Obwohl die im Produktionsprozess auch heute weiter fortschreitende Einführung der Schichtarbeit – gemeinsam mit anderen Faktoren – eine Verkürzung der wöchentlichen Arbeitszeit ermöglichte, scheint bisher eine flexible, auf den Arbeitsprozess abgestimmte Anpassung des Biorhythmus nicht gelungen zu sein. Dabei machen weitere Untersuchungen die gravierenden Langzeitfolgen von Schichtarbeit deutlich: chronische Ermüdung, erhöhtes Unfallrisiko (z.B. Reaktorunfälle Tschernobyl und Tree Mile Island am frühen Morgen), Magengeschwürbildungen, Herz-Kreislauf-Erkankungen, Einschlafschwierigkeiten, Depressionen, Missbrauch von Suchtmitteln, soziale Isolation und familiäre Entwurzelung (Barton, 1994). Die Vor- und Nachteile der eingeführten Schichtmodelle sind leider noch nicht ausreichend wissenschaftlich untersucht (Foster & Wulff, 2005).

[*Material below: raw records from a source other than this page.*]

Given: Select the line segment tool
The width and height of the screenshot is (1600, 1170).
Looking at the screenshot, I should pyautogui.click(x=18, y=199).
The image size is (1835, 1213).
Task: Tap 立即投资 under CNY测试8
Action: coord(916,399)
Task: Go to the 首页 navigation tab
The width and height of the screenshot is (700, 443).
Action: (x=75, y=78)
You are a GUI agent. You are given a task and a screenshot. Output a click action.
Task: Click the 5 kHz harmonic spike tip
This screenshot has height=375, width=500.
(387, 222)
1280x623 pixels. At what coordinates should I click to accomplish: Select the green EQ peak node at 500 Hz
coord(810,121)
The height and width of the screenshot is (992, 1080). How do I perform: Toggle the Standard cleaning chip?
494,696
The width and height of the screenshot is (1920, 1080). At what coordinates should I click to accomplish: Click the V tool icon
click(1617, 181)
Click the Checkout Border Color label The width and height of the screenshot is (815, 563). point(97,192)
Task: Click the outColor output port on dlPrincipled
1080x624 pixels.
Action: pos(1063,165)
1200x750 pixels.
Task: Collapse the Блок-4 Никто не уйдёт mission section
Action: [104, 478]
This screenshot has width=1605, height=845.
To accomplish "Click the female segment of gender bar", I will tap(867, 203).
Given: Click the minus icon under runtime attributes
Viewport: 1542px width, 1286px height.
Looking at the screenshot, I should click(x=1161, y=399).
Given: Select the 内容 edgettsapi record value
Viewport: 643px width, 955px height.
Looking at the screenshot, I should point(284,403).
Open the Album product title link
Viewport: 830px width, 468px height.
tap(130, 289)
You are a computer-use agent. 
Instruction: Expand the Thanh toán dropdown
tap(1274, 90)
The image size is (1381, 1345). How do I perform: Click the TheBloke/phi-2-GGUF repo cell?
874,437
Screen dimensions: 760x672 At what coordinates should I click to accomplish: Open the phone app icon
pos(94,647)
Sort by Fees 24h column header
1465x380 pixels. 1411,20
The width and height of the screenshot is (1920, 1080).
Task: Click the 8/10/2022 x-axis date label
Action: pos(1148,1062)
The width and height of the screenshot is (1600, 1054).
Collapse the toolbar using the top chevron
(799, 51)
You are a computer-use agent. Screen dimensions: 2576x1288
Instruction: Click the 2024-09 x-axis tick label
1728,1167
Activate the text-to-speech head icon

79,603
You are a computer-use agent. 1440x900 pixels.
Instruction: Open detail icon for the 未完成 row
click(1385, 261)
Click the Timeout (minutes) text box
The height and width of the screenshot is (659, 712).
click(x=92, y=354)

Die biologische Umstellung auf Schichtarbeitszeiten, die nicht mit dem Tag-Nacht-Rhythmus übereinstimmen, könnte aber zumindest durch eine intensivere (tageslichtähnliche) Beleuchtung der Arbeitsplätze erleichtert werden.
Teufelskreis: Schlaf- und Aufputschmittel | Box 4.3
In einer neurowissenschaftlichen Studie zeigen Foster und Wulff (2005) jene physiologischen Probleme auf, die mit der Einführung künstlicher Beleuchtung und den daraus entstehenden Verschiebungen der Arbeitszeit verbunden sind. Forderungen nach Verfügbarkeit rund um die Uhr, Überstunden, Schichtarbeit und Abendvergnügungen kollidieren zumeist mit dem biologischen Rhythmus, sodass zu erzwungenen Wachzeiten aufputschende Mittel (z.B. Kaffee, Nikotin) und zu verbleibenden Schlafenszeiten dämpfende Substanzen (z.B. Alkohol, Schlafmittel) genommen werden (Wittmann et al., 2006), aus deren Wechselwirkung oft ein Teufelskreis entsteht. Einschlaf- oder Durchschlafstörungen sind in der Bevölkerung relativ weit verbreitet (ca. 20 %).